Warum regelmäßige AGB-Updates Pflicht sind
AGB sind kein Einmal-Dokument. Gerichtsurteile, neue EU-Richtlinien oder geänderte Branchenstandards können dazu führen, dass einzelne Klauseln unwirksam werden – ohne dass der Betrieb es merkt. Das ist kein theoretisches Problem: Eine unwirksame Stornierungsregelung etwa kann dazu führen, dass du im Streitfall auf Kosten sitzenbleibst.
Die Allgemeinen Geschäftsbedingungen für den Hotelaufnahmevertrag (AGBH) regeln alle Verträge über die mietweise Überlassung von Hotelzimmern zur Beherbergung – inklusive sämtlicher Nebenleistungen und Lieferungen, die das Hotel im Zusammenhang mit dem Aufenthalt erbringt. Dazu zählen unter anderem Zahlungsbedingungen, Stornoregelungen, Haftungsfragen und Hausrecht.
Besonders für Veranstaltungshotels und Häuser mit eigenem Parkhaus lohnt sich der Blick auf die aktualisierten AGBV und AGBP. Beide Bereiche sind rechtlich komplex – und werden im Streitfall gerne als Angriffspunkt genutzt.
So setzt du die neuen AGB korrekt ein
Einbindung im Buchungsprozess
Aktualisierte AGB helfen nur, wenn Gäste auch wirksam auf sie hingewiesen werden. Das bedeutet: Der Hinweis muss vor Vertragsabschluss erfolgen – nicht im Kleingedruckten der Bestätigungsmail, die der Gast erst nach der Buchung liest. Beim Online-Buchungsprozess braucht es eine aktive Zustimmung, z. B. per Checkbox.

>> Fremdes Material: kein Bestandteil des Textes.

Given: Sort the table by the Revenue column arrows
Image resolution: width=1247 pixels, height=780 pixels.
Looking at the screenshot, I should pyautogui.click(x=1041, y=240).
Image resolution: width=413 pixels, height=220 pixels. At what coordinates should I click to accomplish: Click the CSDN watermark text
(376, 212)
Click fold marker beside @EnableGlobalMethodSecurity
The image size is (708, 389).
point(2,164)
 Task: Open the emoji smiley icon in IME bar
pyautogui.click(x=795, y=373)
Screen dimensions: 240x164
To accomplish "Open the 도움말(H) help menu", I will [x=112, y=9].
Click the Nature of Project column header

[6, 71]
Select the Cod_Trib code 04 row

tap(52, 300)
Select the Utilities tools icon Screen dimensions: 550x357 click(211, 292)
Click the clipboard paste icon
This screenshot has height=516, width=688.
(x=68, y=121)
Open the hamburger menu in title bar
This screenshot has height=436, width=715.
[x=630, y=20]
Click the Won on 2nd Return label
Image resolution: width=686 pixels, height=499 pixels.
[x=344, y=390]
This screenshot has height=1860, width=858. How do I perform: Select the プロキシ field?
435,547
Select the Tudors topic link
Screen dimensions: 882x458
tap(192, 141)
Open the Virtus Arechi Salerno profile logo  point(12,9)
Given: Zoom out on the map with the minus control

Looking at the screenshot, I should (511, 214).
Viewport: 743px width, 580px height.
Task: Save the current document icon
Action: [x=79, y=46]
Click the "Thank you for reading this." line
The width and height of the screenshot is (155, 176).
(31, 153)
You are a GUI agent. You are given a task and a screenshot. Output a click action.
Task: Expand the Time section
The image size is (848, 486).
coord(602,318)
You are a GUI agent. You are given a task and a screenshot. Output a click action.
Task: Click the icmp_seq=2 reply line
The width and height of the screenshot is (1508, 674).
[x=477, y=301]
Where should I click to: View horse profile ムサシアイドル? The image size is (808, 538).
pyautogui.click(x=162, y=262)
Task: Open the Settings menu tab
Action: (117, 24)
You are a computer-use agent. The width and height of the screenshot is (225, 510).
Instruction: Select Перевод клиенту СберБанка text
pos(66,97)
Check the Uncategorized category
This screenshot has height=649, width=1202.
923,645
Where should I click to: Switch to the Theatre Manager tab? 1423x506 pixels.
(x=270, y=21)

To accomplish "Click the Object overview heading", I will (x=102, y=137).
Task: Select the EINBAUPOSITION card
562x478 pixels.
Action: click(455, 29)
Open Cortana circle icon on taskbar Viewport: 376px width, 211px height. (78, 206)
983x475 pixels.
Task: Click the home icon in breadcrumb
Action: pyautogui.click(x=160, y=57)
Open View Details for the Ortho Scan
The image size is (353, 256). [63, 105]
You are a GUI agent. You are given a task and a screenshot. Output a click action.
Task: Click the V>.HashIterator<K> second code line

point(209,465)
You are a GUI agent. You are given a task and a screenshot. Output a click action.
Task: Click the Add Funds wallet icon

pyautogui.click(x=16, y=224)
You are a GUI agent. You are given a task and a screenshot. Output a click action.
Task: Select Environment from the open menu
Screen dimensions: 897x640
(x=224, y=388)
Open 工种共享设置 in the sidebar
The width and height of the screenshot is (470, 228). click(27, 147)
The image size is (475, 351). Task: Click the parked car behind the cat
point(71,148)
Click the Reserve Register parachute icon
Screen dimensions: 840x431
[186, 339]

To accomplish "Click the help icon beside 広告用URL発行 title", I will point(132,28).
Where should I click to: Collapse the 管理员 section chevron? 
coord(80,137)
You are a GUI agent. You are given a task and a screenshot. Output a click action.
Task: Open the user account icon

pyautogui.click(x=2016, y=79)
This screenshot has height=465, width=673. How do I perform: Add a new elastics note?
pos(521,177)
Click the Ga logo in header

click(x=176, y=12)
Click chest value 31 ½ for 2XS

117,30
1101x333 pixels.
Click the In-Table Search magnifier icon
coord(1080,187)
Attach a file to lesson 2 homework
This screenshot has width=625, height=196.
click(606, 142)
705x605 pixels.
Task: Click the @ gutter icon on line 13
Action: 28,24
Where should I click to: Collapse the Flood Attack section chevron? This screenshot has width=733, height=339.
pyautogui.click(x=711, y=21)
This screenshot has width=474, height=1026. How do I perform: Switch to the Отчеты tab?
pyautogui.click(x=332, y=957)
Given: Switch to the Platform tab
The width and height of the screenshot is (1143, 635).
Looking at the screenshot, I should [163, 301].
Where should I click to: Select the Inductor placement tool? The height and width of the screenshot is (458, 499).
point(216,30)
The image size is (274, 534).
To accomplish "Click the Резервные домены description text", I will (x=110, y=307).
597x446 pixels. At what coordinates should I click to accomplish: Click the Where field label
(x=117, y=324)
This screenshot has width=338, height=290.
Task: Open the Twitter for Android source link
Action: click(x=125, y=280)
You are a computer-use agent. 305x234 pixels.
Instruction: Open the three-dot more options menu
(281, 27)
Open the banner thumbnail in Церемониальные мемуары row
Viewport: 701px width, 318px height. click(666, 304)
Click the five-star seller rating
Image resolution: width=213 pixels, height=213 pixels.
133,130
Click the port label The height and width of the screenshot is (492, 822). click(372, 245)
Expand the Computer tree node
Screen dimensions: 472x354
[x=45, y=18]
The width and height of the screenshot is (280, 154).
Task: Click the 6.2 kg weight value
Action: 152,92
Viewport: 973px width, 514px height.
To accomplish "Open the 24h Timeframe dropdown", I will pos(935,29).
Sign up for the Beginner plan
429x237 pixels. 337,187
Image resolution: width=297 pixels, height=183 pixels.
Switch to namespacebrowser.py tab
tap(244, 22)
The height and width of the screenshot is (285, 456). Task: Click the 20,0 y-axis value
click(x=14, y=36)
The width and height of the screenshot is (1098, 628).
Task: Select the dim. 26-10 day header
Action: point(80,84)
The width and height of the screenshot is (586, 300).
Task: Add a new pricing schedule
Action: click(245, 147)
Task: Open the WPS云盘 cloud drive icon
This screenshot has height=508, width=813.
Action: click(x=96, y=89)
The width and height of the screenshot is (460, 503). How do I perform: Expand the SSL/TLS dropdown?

Altverträge und laufende Buchungen
Für bereits bestehende Buchungen gelten die AGB, die zum Buchungszeitpunkt gültig waren. Neue AGB wirken nur für neue Vertragsabschlüsse. Wer eine laufende Rahmenvereinbarung mit einem Reiseveranstalter hat, sollte prüfen, ob dort explizit auf die IHA-AGB-Fassungen verwiesen wird – und diese ggf. gemeinsam aktualisieren.
Eigene Anpassungen rechtlich prüfen lassen
Die IHA-Muster sind Empfehlungen, keine fertigen Allround-Lösungen. Spezielle Regelungen – etwa für Haustiere, Gruppenrabatte oder besondere Stornobedingungen in der Hochsaison – sollten von einem auf Hotelrecht spezialisierten Anwalt geprüft werden, bevor sie in die AGB aufgenommen werden.
Wer Zugang zu den Dokumenten hat
IHA-Mitglieder können die überarbeiteten AGB-Empfehlungen sofort im Extranet des Hotelverbandes herunterladen. Für Nicht-Mitglieder stellt die IHA-Service GmbH die Dokumente ebenfalls zur Verfügung – gegen Entgelt. Wer noch kein Mitglied ist: Die IHA vertritt rund 3.400 Hotels in Deutschland und bietet neben AGB-Vorlagen auch Rechtsberatung, Tarifinfo und Branchenanalysen.